--- Begin Text segment ---

God is sovereign over all. He is the Lord of the universe that He created. Nothing escapes His sight, and nothing escapes His will. He will accomplish all that He has decreed, and His purposes and will can not be stalled or ended based on any effort from anything that is part of the creation.
So the very thought that Jonah could forestall the revival in Nineveh by fleeing and going in the opposite direction should be, to a degree, insanity on the part of someone who claims to have the theology that Jonah has. For as we have already covered, Jonah is and had been up to that point, already a prophet for the eternal God. He knew God is sovereign and he even speaks to this in chapter 4. Notice the following:
He prayed to the Lord and said, "Please Lord, was not this what I said while I was still in my own country? Therefore in order to forestall this I fled to Tarshish, for I knew that You are a gracious and compassionate God, slow to anger and abundant in lovingkindness, and one who relents concerning calamity."
As you can see Jonah by his own admission recognizes who the true God is, and also what He is capable of. Jonah expresses the belief that God is in fact gracious and compassionate, that He is slow to anger and abundant in lovingkindness. Jonah is well aware that if they were to repent, which they did, that the Ninevites would receive this grace and lovingkindness from God and would be forgiven of their sins.
My friend Dr. Joel Medley has pointed out on many occasions that Jonah was a man with correct theology but hypocritical application. Dr. Medley is 100% correct in his analysis of Jonah as it is revealed to us in the book of Jonah. Jonah does know and even seems to say all the "right things," but when time comes to act upon those beliefs, he simply seems to run the other way in more ways than one.
However, what we see in chapter 1 is that even in the midst of Jonah's sin when he attempted to flee the presence of the Lord and avoid going to Nineveh, God was still able to accomplish His purpose. In fact, God was able to use Jonah's sin to bring salvation and restoration to the lives of the sailors who occupied the same boat as Jonah. So even despite ourselves and our own sin, God is not hindered in accomplishing His purposes.
(4) The Lord hurled a great wind on the sea and there was a great storm on the sea so that the ship was about to break up.
Here in these first two verses after the part where Jonah went down to Joppa, paid the fare, and boarded the ship, we see that the Lord brought a great storm to move against the ship. The text even indicates that it was such a great storm that the very ship they were on was on the verge of breaking apart, and everyone on board perishing in the sea.
While we are not told how many sailors were on board with Jonah, it does use the plural form of the word so it is obvious that there were quite a few more than just 1 or 2. In fact, I would suggest that this was no small fishing boat. This was a larger ship and most likely could have had anywhere between 50-100 persons on board. I'm certainly open to debate on the number of people on board, but the fact remains that there were in fact multiple people involved.

--- End Text segment ---
--- Begin Exercise materials ---

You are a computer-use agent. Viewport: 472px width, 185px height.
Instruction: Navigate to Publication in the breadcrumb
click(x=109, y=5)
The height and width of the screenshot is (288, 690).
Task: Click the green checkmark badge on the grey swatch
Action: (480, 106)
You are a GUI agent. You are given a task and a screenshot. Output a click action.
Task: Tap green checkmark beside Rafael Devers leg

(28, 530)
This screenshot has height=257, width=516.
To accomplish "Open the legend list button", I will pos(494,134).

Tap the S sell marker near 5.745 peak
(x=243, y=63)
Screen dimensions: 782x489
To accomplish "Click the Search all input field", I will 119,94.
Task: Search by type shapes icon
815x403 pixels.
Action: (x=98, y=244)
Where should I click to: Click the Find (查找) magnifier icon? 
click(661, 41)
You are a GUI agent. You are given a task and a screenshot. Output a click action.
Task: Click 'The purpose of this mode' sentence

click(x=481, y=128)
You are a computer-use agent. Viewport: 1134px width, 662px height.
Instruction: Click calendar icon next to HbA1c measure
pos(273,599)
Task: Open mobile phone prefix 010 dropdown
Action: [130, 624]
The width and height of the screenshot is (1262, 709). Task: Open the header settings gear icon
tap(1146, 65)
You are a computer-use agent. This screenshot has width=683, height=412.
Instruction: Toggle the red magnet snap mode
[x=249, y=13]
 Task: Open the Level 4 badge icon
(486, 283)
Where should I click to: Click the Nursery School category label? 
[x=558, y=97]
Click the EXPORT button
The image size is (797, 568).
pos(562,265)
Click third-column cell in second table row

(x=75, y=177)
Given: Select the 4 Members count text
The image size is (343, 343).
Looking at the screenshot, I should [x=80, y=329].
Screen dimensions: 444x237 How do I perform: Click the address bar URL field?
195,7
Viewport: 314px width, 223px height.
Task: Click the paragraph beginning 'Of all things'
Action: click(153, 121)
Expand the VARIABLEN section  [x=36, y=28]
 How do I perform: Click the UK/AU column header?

--- End Exercise materials ---

▶ Written task A: Quote the records starting at the line that contains "Task: Open the Level 4 badge icon" and running through the last line of the records, reproducing each line unchanged.
▶ Written task B: Write what comes next in the passage on Jonah, picking up after its final sentence.

▶ Result A:
 Task: Open the Level 4 badge icon
(486, 283)
Where should I click to: Click the Nursery School category label? 
[x=558, y=97]
Click the EXPORT button
The image size is (797, 568).
pos(562,265)
Click third-column cell in second table row

(x=75, y=177)
Given: Select the 4 Members count text
The image size is (343, 343).
Looking at the screenshot, I should [x=80, y=329].
Screen dimensions: 444x237 How do I perform: Click the address bar URL field?
195,7
Viewport: 314px width, 223px height.
Task: Click the paragraph beginning 'Of all things'
Action: click(153, 121)
Expand the VARIABLEN section  [x=36, y=28]
 How do I perform: Click the UK/AU column header?

▶ Result B:
The main point is that these were not rookie sailors, they were no doubt seasoned and this storm was great enough to scare them to the point of despair. The text points out that they were crying out to their "gods" and in the midst of all of it, Jonah is sound asleep, seemingly unaware of anything going on.
God not only had a plan for the people of Nineveh, He also had a plan for Jonah, and what we will now see, God has a plan for the very sailors on board this ship that Jonah was using in his attempt to flee from the presence of the Lord he claimed to serve.
(6) So the captain approached him and said, "How is it that you are sleeping? Get up, call on your god. Perhaps your god will be concerned about us so that we will not perish."
As we move along with the narrative, we see that the level of despair on the ship is ever increasing on the part of the sailors. They go and find Jonah and question as to how he could be sleeping so soundly in the midst of what is going on around them.
Then they cast lots and it is determined in their view that Jonah is the one to whom the storm could be attributed, and they beg him to call out to his "god" and to answer their bevy of questions as they attempt to ascertain the reason this calamity has befallen them.
Jonah responds in the same way I would hope any regenerate person would. He proclaims the name of the eternal God of Heaven! He says that he fears only the Lord God who made the sea and the dry land! Unfortunately, as my friend Joel has pointed out in his teaching on this book, Jonah's actions never seem to really match up with his sound theology. What a sad commentary on any Christian whose lives don't match their theology.
(10) Then the men became extremely frightened and they said to him, "How could you do this?" For the men knew that he was fleeing from the presence of the Lord, because he had told them.
What is very interesting to me at this point in the narrative is that it actually states that the men became, "extremely frightened" at this point. This indicates to me that the Holy Spirit of God was already working in their hearts and preparing them for the salvation that was to come. They had gone from crying out to and begging to their "gods" and have gone to fearing and understanding that they were in this calamity due to Jonah's god, and the fact that Jonah was attempting to flee the presence of his Lord.
So they continue to question him as to the solution to the storm and calamity that had fallen on them. Jonah's solution? Pick him up and toss him in the sea. However, this is not the solution that the sailors choose, at least initially.
(13) However, the men rowed desperately to return to land but they could not, for the sea was becoming even stormier against them.
The men's first initial thought is to desperately attempt to make it back to land. This is to be admired as I am certain part of their reasoning was that they did not want to cast Jonah into the sea, for they no doubt knew that he would certainly perish if they were to cast him off the boat. But while this can be admired, this would not prove to be a solution to their problem.
(14) Then they called on the Lord and said, "We earnestly pray, O Lord, do not let us perish on account of this man's life and do not put innocent blood on us; for You, O Lord, have done as You have pleased.
Here we see a true change of heart in these men. They call on the true God. They pray and call out to the true Lord and ask Him to help them in their time of despair.
(15) So they picked up Jonah, threw him into the sea, and the sea stopped its raging.
After God graciously works in the hearts of these men, they recognize that He is the true God, then they pray and call out to Him, and then they respond in obedience in casting Jonah off of the boat.
It is noted in the text that after casting Jonah into the sea, the storm ends, and they immediately offer a sacrifice by faith in the the new Lord of their lives. These sailors were now true believers in the Lord God Almighty.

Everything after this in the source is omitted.